War dennoch immer klar, dass Sie den Hof übernehmen und die Familientradition fortführen wollen?
Ich habe schon in meiner Kindheit die vielen positiven Aspekte der Landwirtschaft erleben dürfen, weshalb es für mich keinen anderen Berufswunsch gab. Überhaupt würde ich sagen, dass hier in der Region die Landwirtschaft positiv gesehen wird, denn sehr viele Menschen aus meiner Generation entscheiden sich für die Übernahme des elterlichen Betriebs, bringen eigene Ideen ein oder wagen eine etwas andere Ausrichtung, was definitiv keine Selbstverständlichkeit ist.
Was wünschen Sie sich für die Zukunft von Politik und Gesellschaft?
In jedem Fall mehr Wertschätzung. Den meisten Menschen ist nicht klar, wo ihr Essen herkommt oder welcher Einsatz mit seiner Erzeugung verbunden ist. Ich glaube außerdem, dass nur ein offener Dialog die Zukunftsfähigkeit unserer Branche und eine Ernährungssicherheit für die Menschen gewährleisten kann.
Wo sehen Sie sich und den Betrieb in den nächsten zehn Jahren?
Wir wollen vor allem energieautark werden, weshalb Windkraft, Photovoltaik, aber auch neue Antriebe für die Traktoren auf unserer Agenda stehen. Mit unserer Biogasanlage, die neben Strom auch Fernwärme für einen großen Teil des Dorfes produziert, sind wir sicherlich schon recht fortschrittlich aufgestellt. Die Biogasanlage ist außerdem ein gutes Beispiel dafür, was man gemeinsam erreichen kann. Für dieses Projekt haben sich die vier Landwirte des Dorfes zusammengeschlossen. Das ist für mich der Weg in Richtung Zukunft.
Wird die Landwirtschaft irgendwann Nachwuchsprobleme haben?
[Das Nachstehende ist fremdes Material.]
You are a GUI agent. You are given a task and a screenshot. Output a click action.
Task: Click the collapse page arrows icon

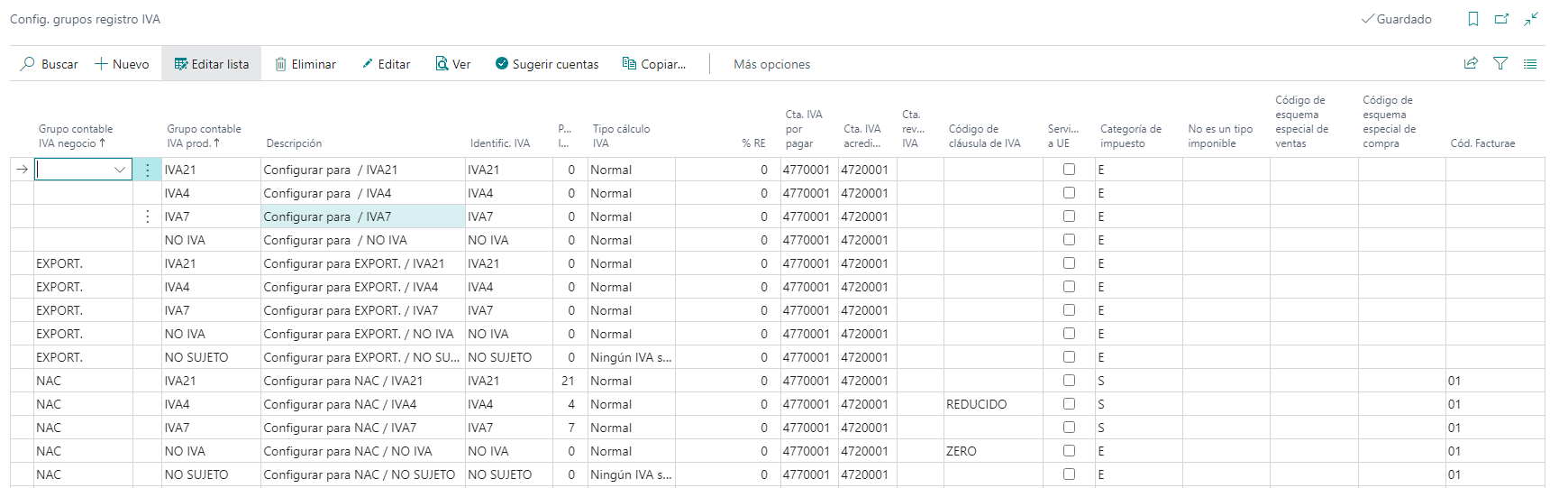click(x=1531, y=19)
Ich hoffe nicht, glaube es aber auch nicht. Denn letztendlich ist kaum eine andere Branche so davon abhängig, innovativ zu sein. Wo sonst kann man heute einen echten Beitrag leisten? Aber natürlich hängt die Zukunft der Landwirtschaft ganz wesentlich davon ab, dass engagierte, motivierte Generationen nachrücken und etwas verändern wollen.